Work to complete:
Copy everything from the line containing "The height and width of the screenshot is (405, 658)." down to the end of the material, swapping "Previous" for "Back" and changing nothing else.

Extracted material:

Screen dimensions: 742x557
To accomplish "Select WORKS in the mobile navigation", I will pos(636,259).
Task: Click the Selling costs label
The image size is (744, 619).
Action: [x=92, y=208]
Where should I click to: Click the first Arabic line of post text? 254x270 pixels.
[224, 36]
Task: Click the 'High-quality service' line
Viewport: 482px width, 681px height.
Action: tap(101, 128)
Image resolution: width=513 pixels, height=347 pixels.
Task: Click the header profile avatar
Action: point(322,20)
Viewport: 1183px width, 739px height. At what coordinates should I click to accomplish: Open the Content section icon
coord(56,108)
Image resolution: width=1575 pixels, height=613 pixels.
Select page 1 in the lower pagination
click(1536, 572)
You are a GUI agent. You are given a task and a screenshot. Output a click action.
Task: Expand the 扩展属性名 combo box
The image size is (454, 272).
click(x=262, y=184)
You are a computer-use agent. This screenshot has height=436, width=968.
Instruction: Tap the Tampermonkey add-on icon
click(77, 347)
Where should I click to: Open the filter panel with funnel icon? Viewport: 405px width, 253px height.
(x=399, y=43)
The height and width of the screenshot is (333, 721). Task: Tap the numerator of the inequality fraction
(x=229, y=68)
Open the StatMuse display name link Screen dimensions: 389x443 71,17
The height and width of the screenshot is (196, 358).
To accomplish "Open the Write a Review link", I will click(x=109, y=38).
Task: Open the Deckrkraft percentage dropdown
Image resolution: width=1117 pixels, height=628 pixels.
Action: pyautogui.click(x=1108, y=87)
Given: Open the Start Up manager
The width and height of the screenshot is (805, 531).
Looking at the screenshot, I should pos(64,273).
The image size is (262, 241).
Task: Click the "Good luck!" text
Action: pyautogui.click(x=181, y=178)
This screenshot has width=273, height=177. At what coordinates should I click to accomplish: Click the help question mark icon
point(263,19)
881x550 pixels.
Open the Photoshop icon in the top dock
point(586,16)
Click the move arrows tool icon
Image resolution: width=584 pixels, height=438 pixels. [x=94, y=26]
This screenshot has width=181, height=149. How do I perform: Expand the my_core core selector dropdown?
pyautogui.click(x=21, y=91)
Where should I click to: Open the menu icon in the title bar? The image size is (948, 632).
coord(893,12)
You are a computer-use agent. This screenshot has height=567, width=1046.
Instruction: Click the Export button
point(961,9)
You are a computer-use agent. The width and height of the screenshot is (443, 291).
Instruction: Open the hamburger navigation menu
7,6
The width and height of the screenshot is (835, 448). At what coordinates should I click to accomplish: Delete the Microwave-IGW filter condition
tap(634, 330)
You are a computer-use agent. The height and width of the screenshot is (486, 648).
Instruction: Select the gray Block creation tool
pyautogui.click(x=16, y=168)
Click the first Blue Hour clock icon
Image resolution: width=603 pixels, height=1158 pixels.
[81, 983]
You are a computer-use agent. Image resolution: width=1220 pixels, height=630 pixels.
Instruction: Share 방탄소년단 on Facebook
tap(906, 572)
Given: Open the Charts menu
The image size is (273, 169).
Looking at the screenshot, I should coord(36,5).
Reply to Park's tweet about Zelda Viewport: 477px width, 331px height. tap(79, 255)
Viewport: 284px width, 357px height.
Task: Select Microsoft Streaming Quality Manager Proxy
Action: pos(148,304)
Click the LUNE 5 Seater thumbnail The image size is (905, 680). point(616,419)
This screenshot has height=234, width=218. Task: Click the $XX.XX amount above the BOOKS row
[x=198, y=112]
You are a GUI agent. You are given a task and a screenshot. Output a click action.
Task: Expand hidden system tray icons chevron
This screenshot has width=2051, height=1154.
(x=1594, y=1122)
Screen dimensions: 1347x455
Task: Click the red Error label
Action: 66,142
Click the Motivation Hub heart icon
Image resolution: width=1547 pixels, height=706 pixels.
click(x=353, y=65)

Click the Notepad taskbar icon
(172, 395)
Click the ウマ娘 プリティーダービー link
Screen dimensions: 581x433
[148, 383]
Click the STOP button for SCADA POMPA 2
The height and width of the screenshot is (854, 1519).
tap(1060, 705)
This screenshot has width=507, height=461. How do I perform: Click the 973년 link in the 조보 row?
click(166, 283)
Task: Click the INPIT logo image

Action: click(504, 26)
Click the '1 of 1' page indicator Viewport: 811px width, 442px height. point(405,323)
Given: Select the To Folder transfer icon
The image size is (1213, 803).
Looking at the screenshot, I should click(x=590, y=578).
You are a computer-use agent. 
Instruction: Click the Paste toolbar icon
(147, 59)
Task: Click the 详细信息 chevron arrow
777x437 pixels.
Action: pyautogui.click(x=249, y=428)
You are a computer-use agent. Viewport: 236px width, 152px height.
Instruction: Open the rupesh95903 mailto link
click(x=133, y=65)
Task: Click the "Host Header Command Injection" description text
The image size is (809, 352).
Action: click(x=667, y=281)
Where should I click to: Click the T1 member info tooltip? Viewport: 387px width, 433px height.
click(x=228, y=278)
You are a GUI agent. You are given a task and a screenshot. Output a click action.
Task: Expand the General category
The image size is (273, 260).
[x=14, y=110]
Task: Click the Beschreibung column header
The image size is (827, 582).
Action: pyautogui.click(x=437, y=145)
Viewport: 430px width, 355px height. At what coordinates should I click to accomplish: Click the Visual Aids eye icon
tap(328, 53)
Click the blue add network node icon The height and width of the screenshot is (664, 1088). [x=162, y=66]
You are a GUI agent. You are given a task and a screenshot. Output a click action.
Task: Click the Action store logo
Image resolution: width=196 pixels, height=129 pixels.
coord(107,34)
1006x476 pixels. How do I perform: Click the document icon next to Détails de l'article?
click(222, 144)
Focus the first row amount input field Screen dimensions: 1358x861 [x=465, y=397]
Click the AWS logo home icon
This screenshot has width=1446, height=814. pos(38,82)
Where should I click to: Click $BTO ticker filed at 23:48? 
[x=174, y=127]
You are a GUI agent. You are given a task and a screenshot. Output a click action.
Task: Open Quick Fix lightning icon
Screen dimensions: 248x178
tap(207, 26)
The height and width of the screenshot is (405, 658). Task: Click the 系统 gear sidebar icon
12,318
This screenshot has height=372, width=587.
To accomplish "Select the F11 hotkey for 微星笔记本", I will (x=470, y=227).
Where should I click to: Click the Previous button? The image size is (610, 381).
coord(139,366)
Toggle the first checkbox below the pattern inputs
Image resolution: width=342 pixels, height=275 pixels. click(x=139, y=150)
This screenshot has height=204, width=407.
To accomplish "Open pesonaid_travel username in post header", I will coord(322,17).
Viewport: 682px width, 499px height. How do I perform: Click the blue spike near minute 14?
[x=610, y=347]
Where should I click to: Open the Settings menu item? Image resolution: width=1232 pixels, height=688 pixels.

Solution to this problem:
The height and width of the screenshot is (405, 658). Task: Click the 系统 gear sidebar icon
12,318
This screenshot has height=372, width=587.
To accomplish "Select the F11 hotkey for 微星笔记本", I will (x=470, y=227).
Where should I click to: Click the Back button? The image size is (610, 381).
coord(139,366)
Toggle the first checkbox below the pattern inputs
Image resolution: width=342 pixels, height=275 pixels. click(x=139, y=150)
This screenshot has height=204, width=407.
To accomplish "Open pesonaid_travel username in post header", I will coord(322,17).
Viewport: 682px width, 499px height. How do I perform: Click the blue spike near minute 14?
[x=610, y=347]
Where should I click to: Open the Settings menu item? Image resolution: width=1232 pixels, height=688 pixels.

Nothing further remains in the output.